> [Task instructions]
1. In the article on the Rand study of al Qaeda, which research center produced the study, and whom does that center counsel?
2. Reproduce word for word the stretch of the article on the Rand study of al Qaeda from "1. Treating its" through "their infidel enemies.".
3. Resume the article on the Rand study of al Qaeda from where it stops.

> [Quoted passage]
+ + + + + + +
A Political Researcher Advises: “Treat them as criminals”

The United States has the necessary instruments to defeat al Qaeda; it just needs to shift its strategy, says Seth Jones, the lead author of a new study about terror for the Rand research center which counsels the Pentagon.


So why hasn’t it done so?


Towards the end of his thesis, Jones answers his own question.


He describes al Qaeda as a “strong and competent organization” both before and after 9-11. Its goals, says the report, are uniting Muslims to fight the United States and its allies, overthrowing regimes in the Middle East friendly to the West and establishing a pan-Islamic state, or caliphate.


According to the Rand researcher, al Qaeda is no longer a “loose and weak, scattered terror organization.” He thus challenges the definition favored by most American experts – more out of political motivation than profound military analysis.


The report’s central proposition is that the use of military force by the United States or other countries “should be reserved for quelling large, well-armed and well-organized insurgencies (like in Iraq or Afghanistan), while terrorists should be perceived and described as criminals, not holy warriors.”


This finding suggests that terrorism has no battlefield solution.


DEBKA-Net-Weekly‘s al Qaeda and terror experts challenge Seth Jones on four points:


1. Treating its combatants as criminals misses the whole point of al Qaeda, whose be-all and end-all in Afghanistan, Somalia and Iraq is fighting America and the West and all they stand for to the finish. They too apply the epithet of “criminals” to their infidel enemies.


 


Al Qaeda fields quasi-military forces – not criminals


 


2.  However barbaric, cruel and inhuman the terrorist crimes perpetrated by al Qaeda in Southwest Asia, North and East Africa and Saudi Arabia, their tactics against the forces seeking to destroy them are not criminal but quasi-military, even though they may at times use local criminal elements as accessories.


3.  Their intelligence techniques are likewise quasi-military. Al Qaeda has built highly-developed “humint” (human intelligence) networks which operate successfully without sophisticated electronic systems, satellites, drones or aerial surveillance – although their electronic fingerprints have been detected poaching on satellites directly or through sympathizers.


Their intelligence has demonstrated high skills in terrorist attacks in Western cities, from 9/11 in the United States, through Baghdad, Madrid, London, Istanbul and Kabul. No run-of-the-mill crime organization maintains military intelligence networks on this scale, except possibly the crime rings partnered by national spy agencies, like in certain Middle East, Asian and former Soviet countries.
+ + + + + + +
> [Dataset]
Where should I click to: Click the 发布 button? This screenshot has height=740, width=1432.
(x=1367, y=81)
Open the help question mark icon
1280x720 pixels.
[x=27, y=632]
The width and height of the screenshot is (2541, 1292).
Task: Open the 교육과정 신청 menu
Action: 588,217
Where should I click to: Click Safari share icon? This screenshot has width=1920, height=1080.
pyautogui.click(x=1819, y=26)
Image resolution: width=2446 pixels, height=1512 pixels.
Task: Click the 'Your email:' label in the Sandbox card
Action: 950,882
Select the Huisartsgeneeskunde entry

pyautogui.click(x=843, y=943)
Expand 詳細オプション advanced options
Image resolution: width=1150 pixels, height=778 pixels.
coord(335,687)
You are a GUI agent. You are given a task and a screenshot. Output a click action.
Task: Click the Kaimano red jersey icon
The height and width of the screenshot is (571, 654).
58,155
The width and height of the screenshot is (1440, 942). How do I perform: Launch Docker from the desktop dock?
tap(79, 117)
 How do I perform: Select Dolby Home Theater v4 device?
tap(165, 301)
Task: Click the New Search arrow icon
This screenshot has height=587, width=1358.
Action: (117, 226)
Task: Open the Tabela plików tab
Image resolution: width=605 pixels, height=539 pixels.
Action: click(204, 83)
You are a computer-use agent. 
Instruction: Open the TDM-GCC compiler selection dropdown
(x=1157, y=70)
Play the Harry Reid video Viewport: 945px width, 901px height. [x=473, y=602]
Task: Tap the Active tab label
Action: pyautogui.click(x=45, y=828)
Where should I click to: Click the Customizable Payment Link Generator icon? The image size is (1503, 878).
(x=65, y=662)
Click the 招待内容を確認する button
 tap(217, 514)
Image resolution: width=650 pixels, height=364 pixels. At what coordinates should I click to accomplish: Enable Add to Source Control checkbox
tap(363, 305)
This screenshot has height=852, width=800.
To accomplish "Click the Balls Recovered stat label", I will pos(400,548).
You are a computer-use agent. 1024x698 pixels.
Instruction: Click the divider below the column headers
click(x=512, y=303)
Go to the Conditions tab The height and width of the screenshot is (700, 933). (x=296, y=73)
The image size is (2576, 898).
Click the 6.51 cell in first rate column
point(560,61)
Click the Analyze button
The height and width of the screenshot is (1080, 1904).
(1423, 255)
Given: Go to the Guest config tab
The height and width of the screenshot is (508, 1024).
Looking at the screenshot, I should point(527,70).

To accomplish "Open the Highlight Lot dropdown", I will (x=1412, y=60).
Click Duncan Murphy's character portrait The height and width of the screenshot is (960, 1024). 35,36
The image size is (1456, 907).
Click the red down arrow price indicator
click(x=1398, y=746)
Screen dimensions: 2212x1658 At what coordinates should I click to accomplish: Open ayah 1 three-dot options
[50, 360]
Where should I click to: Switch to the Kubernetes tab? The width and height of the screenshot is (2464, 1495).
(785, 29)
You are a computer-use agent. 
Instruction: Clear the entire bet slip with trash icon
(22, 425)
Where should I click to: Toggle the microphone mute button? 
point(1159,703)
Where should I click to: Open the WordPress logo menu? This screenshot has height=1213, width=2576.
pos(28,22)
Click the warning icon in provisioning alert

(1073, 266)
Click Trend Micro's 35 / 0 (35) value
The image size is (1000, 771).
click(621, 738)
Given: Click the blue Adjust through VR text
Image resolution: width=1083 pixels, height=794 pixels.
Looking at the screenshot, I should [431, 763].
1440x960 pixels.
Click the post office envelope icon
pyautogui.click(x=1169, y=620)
+ + + + + + +
> [The responses]
1. The Rand research center, which counsels the Pentagon.

2.
1. Treating its combatants as criminals misses the whole point of al Qaeda, whose be-all and end-all in Afghanistan, Somalia and Iraq is fighting America and the West and all they stand for to the finish. They too apply the epithet of “criminals” to their infidel enemies.

3.
The Rand researcher’s conclusion that “the United States can defeat al Qaeda if it relies less on force and more on intelligence to root out the terror group’s leaders” is essentially correct – as far as it goes. Except that in America’s eight-year war on terror, the intelligence contest between the West and al Qaeda has ended at best in a draw and more realistically in a hands-down for the Islamists.


It is a fact that no American or other Western agency has been known to successfully penetrate al Qaeda, whereas the terrorists have managed to plant agents in more than one branch of Western armed forces and intelligence.


None of al Qaeda’s top-line leaders has been captured. And most of the second-ranking captives were deliberately sacrificed to cover more valuable assets or make way for a new leadership generation.


 


Who decides on the time for a massive manpower move?


 


In the view of DEBKA-Net-Weekly’s counter-terror sources, Western intelligence still has very little notion of how al Qaeda’s apparatus manages to shift hundreds – or even thousands – of fighters from one part of the world to another, or who decides on these migrations. Could well-organized, efficient logistic mechanisms be invisibly at work? Or perhaps a highly developed collective migratory urge, which tells hundreds of jihadists scattered in different places when it is time to move on to the next battlefield and where it is situated.


Almost ten months before President George W. Bush‘s troop “surge” in Iraq, al Qaeda starting moving manpower from the threatened arena to Pakistan and Afghanistan. A strategic decision had been taken (by whom?) that the time had come to return to the first roots of the jihad.


4. The researcher Seth Jones’ determination that “The United States can defeat al Qaeda if it relies less on force and more on policing and intelligence to root out the terrorist group…” is according to our counter-terror experts statistically correct.


But it is not borne out by military facts on the ground.


“Based on an analysis of 648 terrorist groups that existed between 1968 and 2006, the research found that that 43 percent of the cases ended in a transition to the political process, but this process is unlikely with al Qaeda…


“The second most common way… seen in about 40 percent of the cases, is through police and intelligence services apprehending or killing key leaders. …By contrast military force was effective in only 7 percent of the cases. “


 


Police fight crime, special military elite units fight terror


 


Islamic terror has been around long enough for the experts to discover from experience in the field that terrorist organizations can only be fought by the military – not police.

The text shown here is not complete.